VIT, which was created by Traackr, stands for visibility (reach), impact (engagement), and trust (quality of brand mention).
Traackr created VIT in order to give brands like Wella a transparent way to evaluate exactly what is/isn’t working in influencer content:
- Breakdown of influencer content impact: If a brand gets a high VIT score on a piece of content they can look at the breakdown (visibility, engagement, trust) to understand exactly what made that post impactful. For example, maybe a YouTube video got high VIT because it only mentioned one brand (high trust) and received a lot of engagements.
- Competitor benchmarking: Benchmarking can allow your team to understand how your brand’s influencer content performs across all markets, influencer tiers, and content types (i.e. organic and paid).
Tip #3: Create a Structure of Transparency and Cohesion
Like many brands during the first wave of influencer marketing, the Wella Company heavily relied on PR agencies to guide their influencer marketing programs. While this approach can sometimes work, in Wella’s case there was a lack of transparency and cohesion between various influencer marketing programs which made it difficult to achieve greater performance.
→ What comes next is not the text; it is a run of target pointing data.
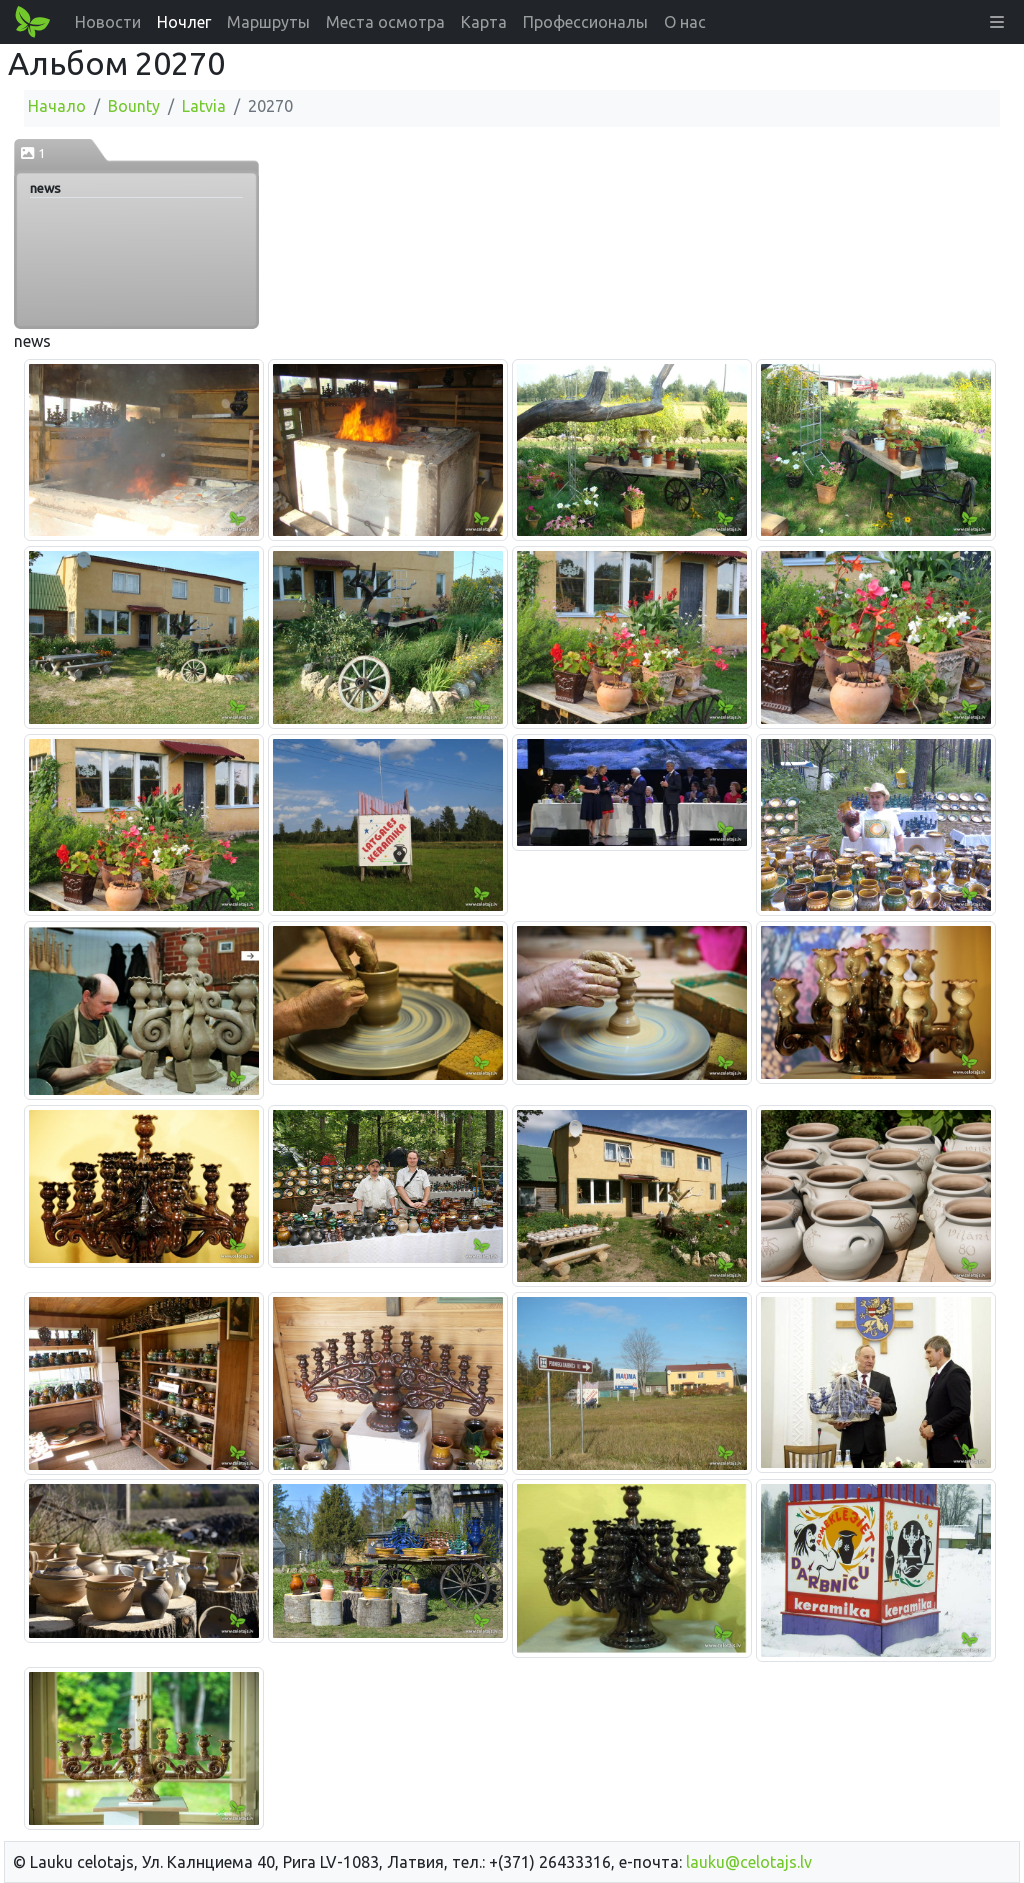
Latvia (204, 106)
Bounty (134, 106)
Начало (57, 106)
In order to construct a cohesive strategy that touched 16 different markets, Wella brought all its programs in-house and implemented Traackr as a system of record. Having one system of record allowed the team to unify and grow their programs. Regardless of location or internal/external status, all teams could find and vet influencers, manage campaigns, and build reports with the data needed to support their ambitions.
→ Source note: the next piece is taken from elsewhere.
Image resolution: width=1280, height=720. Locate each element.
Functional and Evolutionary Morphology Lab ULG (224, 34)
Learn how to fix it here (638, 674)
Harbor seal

If you’re working with PR agencies across multiple markets, Traackr can help streamline workflows and standardize measurement. See how Cologate-Palmolive reduced campaign costs by 40%!
Breaking through organizational barriers
Another benefit of bringing influencer marketing in-house is the ability to get every marketing team to embody influencer marketing. As Randall and his team at Wella honed in on their influencer marketing skills and capabilities, he made it a point to work cross-functionally with other marketing departments.
Extending the power of influencer marketing to various other marketing departments strengthened the organization as a whole. If there was a team that lacked a specific role for influencer marketing, other team members had had enough experience to build impactful campaigns.
Watch the full interview of Randall Chincilla and Nicolas Chabot discussing the second wave of influencer marketing.
What’s next for influencer marketing?
So, you may be asking what will be next for influencer marketing, so you can stay ahead of the curve. Our prediction is the brand and influencer relationship will continue to morph and grow.
Likely, we’ll continue to see influencers expand co-marketing with brands (i.e beauty creators having their own product line) as well as influencers supporting brand’s purpose and values (i.e Amanda Gorman being a “Global Changemaker” for Estée Lauder). We might also see influencers having a greater impact on supply chains with brands using influencers to get signals for which product will do well out in the market.
Our advice would be to polish your techniques for building strong relationships with influencers and ensure you have cohesive strategies in place — the influencer marketing industry shows no signs of slowing down, so make sure you’re ready with the basics!